Adam Małysz: Jeszcze w tym sezonie będzie pociecha z kadry B
Dziś w Wiśle-Malince, już po raz drugi w historii, odbędzie się inauguracja cyklu Pucharu Świata w skokach narciarskich. Sportową część sobotniego programu zawodów poprzedziła konferencja prasowa, podczas której głos zabrali prezes Polskiego Związku Narciarskiego - Apoloniusz Tajner, a także dyrektor ds. skoków i kombinacji norweskiej - Adam Małysz. Włodarze naszej federacji zabrali głos w sprawie piątkowych wydarzeń w Wiśle, a także odnieśli się do nadchodzących konkursów.
Apoloniusz Tajner:
- Wygląda na to, że zawody przebiegną bez żadnych zakłóceń. Mieliśmy trochę szczęścia pogodowego, ponieważ w nocy z piątku na sobotę pojawił się przymrozek, dzięki czemu wyprodukowany śnieg zmarzł, co znacznie go utwardziło. Nasz zespół do sezonu przygotowany jest świetnie. Posiłkując się opiniami Stefana Horngachera i Adama Małysza mogę potwierdzić, że atmosfera w ekipie, a także parametry motoryczne i motywacja do treningów mają się świetnie. To wszystko powoduje, że o rozpoczynającą się zimę możemy być spokojni.
- Do piątki, która górowała w kadrze A w sezonie olimpijskim, poziomem sportowym dołączył Jakub Wolny. Stało się tak po intensywnym okresie letnim. Teraz będziemy mieli szeroką grupę zawodników skaczących na wysokim poziomie. Liczymy na to, że w czołówce Biało-Czerwoni będą meldować się jak grupa, a nie tylko jednostki.

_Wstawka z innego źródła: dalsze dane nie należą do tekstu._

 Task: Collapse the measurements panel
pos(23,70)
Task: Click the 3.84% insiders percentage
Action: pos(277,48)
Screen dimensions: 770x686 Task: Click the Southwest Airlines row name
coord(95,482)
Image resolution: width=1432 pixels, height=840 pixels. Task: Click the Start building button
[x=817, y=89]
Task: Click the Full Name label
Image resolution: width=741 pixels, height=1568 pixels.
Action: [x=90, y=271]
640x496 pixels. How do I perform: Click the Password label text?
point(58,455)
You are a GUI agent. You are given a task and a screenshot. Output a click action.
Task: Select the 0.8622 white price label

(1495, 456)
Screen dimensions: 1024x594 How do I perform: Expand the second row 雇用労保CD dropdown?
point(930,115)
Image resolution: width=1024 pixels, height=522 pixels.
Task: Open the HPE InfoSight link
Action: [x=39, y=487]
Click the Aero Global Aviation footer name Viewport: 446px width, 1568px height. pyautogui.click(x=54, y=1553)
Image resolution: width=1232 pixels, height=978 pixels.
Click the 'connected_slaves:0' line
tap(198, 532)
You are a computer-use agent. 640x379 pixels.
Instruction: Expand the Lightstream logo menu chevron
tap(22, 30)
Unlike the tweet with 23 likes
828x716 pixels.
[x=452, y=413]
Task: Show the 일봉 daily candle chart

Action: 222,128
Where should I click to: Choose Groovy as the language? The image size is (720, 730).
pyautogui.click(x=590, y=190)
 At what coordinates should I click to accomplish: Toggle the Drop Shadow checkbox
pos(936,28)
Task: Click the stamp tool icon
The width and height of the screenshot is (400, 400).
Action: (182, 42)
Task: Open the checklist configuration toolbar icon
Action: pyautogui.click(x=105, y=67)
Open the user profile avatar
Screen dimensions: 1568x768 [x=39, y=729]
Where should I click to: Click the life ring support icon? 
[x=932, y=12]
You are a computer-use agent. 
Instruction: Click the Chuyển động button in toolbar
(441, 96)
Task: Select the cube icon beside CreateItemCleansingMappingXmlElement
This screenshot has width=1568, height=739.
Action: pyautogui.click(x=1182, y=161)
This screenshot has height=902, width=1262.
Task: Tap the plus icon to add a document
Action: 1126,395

- Wyraźnym liderem kadry narodowej pozostaje Kamil Stoch, a ostatnie treningi wskazują na to, że blisko są Dawid Kubacki oraz Piotr Żyła. Potwierdzają to rozegrane w październiku Letnie Mistrzostwa Polski w Zakopanem. Myślę, że do sobotniego konkursu drużynowego możemy podejść spokojnie. Sam jestem ciekaw, jaki będzie ten początek!
Adam Małysz:
- Ja, w przeciwieństwie do prezesa Tajnera, jestem ostrożniejszy w przypadku szacowania sił przed sezonem. Niemniej, to Wisła zaczyna 40. sezon Pucharu Świata, co nie jest łatwą sytuacją. W ostatnich latach to podczas premierowego weekendu zawodnicy oddają pierwsze skoki na śniegu. W tym roku tylko Austriacy mają za sobą zgrupowanie na śniegu w Falun. Reszta ekip trenowała tylko na torach lodowych. W piątek dało się dostrzec, że większość nie ryzykowała telemarku przy lądowaniu.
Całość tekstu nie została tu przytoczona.